Firstly. Something someone should’ve told me years ago (and I should’ve listened if they did) is to consider how I would like that said to me. This is fairly easy. If you’ve any imagination, picture yourself in the other person’s position both emotionally and physically. Reading a lot of books by various authors is helpful; one that’s helped me a lot is the Ever After High series by Shannon Hale. Because it covers two people from opposite perspectives yet though one is shown to be more clear-thinking, both have flaws and good qualities that make you respect them both even when you don’t agree. The web series the books are based on is also a great study of diverse characters. Another good read is “Till we have faces” by C. S. Lewis. But virtually any decent book provides multiple perspectives if you only look.
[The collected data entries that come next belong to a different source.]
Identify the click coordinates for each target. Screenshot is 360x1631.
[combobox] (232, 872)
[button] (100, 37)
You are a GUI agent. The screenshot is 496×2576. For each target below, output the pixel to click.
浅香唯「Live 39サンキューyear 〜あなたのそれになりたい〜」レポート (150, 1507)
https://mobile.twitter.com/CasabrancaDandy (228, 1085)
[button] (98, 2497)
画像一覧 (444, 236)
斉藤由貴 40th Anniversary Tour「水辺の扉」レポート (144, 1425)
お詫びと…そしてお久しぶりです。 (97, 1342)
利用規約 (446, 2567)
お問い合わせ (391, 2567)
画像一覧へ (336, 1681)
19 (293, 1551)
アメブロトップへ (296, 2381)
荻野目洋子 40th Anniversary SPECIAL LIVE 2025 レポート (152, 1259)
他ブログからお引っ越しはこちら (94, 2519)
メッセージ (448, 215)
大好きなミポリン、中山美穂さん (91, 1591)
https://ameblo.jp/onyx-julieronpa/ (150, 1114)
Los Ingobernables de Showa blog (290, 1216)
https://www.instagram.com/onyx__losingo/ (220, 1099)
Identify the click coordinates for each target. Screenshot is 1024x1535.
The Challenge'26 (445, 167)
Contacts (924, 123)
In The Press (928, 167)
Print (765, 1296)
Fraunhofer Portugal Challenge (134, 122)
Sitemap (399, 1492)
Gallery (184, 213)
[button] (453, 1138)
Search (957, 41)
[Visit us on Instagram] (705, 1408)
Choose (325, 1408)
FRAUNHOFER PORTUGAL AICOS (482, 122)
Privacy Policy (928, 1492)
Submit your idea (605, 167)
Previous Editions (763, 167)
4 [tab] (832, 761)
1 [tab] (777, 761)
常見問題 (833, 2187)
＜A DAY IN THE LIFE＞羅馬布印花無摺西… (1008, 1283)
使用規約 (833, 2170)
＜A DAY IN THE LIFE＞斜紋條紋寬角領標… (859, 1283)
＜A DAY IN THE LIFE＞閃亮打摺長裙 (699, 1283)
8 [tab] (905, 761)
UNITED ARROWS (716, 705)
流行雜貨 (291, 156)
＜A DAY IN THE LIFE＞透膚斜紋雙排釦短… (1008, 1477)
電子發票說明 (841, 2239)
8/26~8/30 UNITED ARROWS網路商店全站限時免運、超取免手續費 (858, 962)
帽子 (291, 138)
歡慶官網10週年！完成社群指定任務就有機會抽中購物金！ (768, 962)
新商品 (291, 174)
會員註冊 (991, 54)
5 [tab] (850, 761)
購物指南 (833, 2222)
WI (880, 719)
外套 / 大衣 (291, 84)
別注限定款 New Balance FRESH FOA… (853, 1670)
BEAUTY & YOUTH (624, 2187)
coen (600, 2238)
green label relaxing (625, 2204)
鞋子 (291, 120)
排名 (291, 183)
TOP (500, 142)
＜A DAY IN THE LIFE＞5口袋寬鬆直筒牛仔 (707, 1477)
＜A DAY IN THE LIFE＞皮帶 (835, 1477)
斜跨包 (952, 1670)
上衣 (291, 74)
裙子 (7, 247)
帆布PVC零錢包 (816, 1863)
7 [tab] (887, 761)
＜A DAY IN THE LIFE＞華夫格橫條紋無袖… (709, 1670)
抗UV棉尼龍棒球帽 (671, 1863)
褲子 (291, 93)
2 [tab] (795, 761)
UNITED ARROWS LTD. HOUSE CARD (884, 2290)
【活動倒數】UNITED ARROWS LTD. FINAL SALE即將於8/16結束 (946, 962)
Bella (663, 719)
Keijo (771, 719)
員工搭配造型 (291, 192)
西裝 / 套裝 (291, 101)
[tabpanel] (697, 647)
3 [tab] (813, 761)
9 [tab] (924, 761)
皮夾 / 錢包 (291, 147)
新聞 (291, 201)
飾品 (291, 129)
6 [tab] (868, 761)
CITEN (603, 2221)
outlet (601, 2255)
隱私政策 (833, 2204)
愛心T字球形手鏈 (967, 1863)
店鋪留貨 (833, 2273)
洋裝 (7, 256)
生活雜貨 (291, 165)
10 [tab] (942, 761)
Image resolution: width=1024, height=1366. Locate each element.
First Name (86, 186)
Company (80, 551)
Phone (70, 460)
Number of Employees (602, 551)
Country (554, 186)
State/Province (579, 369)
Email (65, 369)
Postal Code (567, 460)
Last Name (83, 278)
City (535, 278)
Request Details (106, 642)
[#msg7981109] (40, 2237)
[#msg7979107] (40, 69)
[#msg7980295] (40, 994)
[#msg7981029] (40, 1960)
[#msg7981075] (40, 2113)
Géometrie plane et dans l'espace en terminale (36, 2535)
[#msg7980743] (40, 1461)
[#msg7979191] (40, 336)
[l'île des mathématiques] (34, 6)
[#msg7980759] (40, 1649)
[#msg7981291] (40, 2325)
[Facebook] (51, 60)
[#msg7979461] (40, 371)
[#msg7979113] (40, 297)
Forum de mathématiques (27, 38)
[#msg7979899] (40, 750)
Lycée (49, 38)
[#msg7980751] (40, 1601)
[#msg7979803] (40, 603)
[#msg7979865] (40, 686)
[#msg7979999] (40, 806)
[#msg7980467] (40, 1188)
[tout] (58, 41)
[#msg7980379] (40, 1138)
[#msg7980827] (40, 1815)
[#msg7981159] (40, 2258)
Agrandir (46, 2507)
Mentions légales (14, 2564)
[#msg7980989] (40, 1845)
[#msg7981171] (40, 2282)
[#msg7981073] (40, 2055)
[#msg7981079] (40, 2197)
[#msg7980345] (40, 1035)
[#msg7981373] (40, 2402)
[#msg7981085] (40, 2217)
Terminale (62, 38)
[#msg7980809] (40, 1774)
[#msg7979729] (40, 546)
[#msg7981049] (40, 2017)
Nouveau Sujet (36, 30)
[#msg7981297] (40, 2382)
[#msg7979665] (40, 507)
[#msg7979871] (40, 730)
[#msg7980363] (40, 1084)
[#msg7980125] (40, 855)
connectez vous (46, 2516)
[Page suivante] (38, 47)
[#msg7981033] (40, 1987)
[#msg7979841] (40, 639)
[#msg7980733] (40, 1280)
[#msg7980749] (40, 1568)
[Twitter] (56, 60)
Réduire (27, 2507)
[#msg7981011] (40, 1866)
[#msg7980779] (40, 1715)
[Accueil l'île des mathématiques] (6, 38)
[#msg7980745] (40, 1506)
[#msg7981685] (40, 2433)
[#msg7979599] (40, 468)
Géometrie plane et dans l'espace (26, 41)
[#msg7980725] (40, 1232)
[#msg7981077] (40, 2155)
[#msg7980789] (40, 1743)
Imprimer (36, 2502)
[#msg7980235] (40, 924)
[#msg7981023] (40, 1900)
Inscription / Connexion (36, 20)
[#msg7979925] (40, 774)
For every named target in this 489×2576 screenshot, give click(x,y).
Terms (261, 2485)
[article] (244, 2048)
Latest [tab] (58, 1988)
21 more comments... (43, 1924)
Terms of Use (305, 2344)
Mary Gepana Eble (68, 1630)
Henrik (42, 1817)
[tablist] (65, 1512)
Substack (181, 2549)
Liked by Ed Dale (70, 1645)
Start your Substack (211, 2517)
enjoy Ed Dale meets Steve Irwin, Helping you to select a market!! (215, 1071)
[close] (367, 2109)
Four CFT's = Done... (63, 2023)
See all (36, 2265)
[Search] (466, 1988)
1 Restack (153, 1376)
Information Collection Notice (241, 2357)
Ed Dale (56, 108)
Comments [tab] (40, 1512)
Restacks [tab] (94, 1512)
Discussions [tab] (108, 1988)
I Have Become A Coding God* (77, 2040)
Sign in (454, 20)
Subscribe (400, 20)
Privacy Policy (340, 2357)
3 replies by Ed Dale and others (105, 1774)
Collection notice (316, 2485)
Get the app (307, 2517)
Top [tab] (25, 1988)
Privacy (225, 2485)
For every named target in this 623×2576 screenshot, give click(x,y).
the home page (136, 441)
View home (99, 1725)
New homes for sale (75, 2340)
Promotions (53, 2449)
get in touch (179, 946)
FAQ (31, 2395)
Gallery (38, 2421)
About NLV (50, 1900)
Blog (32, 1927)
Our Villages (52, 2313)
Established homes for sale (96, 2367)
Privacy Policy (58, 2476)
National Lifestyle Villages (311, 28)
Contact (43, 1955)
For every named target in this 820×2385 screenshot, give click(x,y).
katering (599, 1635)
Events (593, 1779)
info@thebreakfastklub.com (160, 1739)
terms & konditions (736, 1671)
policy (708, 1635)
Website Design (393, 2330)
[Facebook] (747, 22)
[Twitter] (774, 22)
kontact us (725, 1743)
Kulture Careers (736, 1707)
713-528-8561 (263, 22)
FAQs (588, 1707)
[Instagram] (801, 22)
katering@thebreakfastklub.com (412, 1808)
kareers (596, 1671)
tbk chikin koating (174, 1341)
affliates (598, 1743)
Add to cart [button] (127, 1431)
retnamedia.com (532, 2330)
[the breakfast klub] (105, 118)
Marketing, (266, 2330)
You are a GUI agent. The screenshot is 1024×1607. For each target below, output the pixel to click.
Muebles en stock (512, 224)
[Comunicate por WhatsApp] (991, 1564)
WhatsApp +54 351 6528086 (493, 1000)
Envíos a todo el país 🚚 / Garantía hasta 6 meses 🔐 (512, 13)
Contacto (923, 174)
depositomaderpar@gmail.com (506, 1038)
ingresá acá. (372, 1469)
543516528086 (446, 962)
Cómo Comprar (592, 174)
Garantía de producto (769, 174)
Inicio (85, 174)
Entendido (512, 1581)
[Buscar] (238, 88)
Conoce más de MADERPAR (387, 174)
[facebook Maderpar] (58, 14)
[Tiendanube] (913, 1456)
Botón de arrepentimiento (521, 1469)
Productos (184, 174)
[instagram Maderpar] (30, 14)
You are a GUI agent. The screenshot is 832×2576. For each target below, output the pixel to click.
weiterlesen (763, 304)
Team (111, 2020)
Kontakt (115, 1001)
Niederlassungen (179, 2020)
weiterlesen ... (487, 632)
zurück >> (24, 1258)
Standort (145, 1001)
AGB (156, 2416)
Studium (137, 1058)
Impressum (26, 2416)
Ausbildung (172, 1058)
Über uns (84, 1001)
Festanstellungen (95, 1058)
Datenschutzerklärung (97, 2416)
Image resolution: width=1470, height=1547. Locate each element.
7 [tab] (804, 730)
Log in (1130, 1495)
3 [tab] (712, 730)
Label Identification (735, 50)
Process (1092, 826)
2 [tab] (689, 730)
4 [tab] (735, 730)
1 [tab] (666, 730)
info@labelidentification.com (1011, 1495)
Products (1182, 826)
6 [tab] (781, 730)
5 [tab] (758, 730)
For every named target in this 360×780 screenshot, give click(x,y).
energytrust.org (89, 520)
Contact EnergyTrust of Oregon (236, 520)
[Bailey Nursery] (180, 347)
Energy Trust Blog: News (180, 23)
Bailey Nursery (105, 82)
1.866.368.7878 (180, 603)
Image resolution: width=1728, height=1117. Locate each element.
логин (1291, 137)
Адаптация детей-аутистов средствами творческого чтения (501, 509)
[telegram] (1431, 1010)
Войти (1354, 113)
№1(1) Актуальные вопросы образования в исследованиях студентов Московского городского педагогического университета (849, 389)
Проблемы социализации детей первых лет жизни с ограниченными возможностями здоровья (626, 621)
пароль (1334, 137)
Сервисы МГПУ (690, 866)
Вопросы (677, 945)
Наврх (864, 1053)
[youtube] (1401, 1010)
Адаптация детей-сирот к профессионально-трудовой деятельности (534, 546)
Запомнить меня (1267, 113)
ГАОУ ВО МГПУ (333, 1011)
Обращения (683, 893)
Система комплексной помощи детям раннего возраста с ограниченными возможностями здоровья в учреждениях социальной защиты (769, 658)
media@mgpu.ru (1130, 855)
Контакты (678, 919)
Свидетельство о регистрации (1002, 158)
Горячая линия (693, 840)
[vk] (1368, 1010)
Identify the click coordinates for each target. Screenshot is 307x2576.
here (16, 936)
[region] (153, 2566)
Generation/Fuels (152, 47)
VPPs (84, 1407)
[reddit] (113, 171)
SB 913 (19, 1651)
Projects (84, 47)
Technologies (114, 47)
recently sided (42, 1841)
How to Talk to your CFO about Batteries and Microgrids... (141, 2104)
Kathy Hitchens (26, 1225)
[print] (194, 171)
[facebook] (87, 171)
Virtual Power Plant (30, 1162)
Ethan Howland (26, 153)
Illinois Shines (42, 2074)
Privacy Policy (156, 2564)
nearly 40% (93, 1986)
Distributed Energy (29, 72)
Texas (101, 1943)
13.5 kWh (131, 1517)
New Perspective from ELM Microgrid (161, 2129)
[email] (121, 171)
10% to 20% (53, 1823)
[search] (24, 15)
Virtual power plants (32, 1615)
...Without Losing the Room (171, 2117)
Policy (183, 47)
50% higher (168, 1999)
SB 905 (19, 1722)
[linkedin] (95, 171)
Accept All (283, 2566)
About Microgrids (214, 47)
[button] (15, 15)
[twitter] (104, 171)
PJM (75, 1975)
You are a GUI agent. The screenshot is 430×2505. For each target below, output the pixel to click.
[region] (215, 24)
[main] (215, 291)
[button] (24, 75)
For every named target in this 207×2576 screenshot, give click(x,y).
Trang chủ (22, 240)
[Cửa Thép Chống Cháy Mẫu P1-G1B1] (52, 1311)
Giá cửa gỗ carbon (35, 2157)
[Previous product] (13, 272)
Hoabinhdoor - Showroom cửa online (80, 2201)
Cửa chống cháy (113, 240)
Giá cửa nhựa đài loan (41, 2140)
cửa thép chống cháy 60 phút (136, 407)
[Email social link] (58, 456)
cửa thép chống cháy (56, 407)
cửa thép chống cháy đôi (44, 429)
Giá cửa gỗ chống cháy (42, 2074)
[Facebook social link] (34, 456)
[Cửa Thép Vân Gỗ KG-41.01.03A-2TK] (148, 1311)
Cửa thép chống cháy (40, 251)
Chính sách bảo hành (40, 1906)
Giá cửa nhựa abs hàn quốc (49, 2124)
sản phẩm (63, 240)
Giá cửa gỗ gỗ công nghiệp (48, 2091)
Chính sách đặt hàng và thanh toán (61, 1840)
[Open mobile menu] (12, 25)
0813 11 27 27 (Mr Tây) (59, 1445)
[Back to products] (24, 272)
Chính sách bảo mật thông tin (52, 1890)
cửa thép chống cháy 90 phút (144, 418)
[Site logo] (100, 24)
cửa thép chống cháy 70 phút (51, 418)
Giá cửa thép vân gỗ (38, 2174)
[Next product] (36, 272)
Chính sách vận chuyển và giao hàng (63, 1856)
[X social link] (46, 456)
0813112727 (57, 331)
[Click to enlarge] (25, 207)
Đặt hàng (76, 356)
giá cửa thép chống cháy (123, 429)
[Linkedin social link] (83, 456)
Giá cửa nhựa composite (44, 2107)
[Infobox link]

Another good idea is to practice sympathizing even with people you like and understand.
This rule is often given as the best and greatest key to communication, but actually it is only the first step. As Stephen R. Covey put it, “Seek first to understand then to be understood.”
Secondly. Explain yourself. ( I must put a disclaimer here; this next step only works in certain situations. I would not try it in a high stress environment. Been there, and it never works. Unless with extremely mature people–apply step one in these circumstances. People often don’t mean what they say when they’re upset.) I have had to use trial and error in learning to do this. You probably will too. But I have a tip: be concise. The best trick I know for that is to think out your idea or complaint 2 or 3 times privately or with a third party, before bringing it to the person in question. I journal it. Also never explain something when you’re angry. It’s okay to be emotional. But as soon as anger comes in, reason weakens. I know–it feels so good to rant, but that is better done in private.
Choose your words carefully. Watching your words is about watching not what you mean (intend), but what you convey. too often I’ve meant to compliment and conveyed an insult. People have also hurt my feelings when they meant to be playful. Also, you can mean strength and convey anger. Or mean caution and convey fear. People read words, and read into words, differently. Sometimes it is not your fault. But a little extra thought might go along way in explaining. Know who you’re talking to. My dad appreciates clever humor with sincerity, my mom likes straight but gentle talk. I like energetic but affectionate communication. Each of us can easily misunderstand the other if we don’t consider.
Thirdly. But watching you words goes even beyond that. Sometimes you will have to say what nobody, not even yourself, wants to hear. You’ll be under peer pressure, and it’s so easy to frame our words into the most tolerant phrasing we can. Or, if you’re on the other end of the spectrum, you might overstate everything. Looking back, I rarely like that. I prefer grace seasoned with salt. a grace-filled word is like an apple of gold in a setting of silver. A valuable commodity in a rare situation. And the richer your words are the more of such situations you have. “If a situation is tarnished from ill-treatment in the past, that calls for even more care in the present. A family situation is a good example. You can hit a sore spot, but if you keep your head you just might smooth it out. “A gentle word can break a bone,” is another proverb. That sounds bad, but you’ve likely heard about necessary breaks, or that broken bones can heal back stronger than before.
A note on this: Playing off people’s emotions can be a low trick. Especially in America with our constant advertising. But some emotions are appropriate to big things. And it’s more scary or sad if you can’t evoke any than if you can. A good rule of thumb might be if you haven’t felt what you’re evoking, then it’s probably manipulation and hypocrisy.
In summary, watch you words for inconsiderateness; watch your words for clarity; and watch your words for sincerity. (Which means to be without guile, without cover up of a blemish.) But the Bible puts it this way: guard your mouth. A guard keeps out threats and keeps in threats. It also makes threats if necessary. Tone can be everything as we all know. I hope these three rules help you. I know I need them myself–Natasha.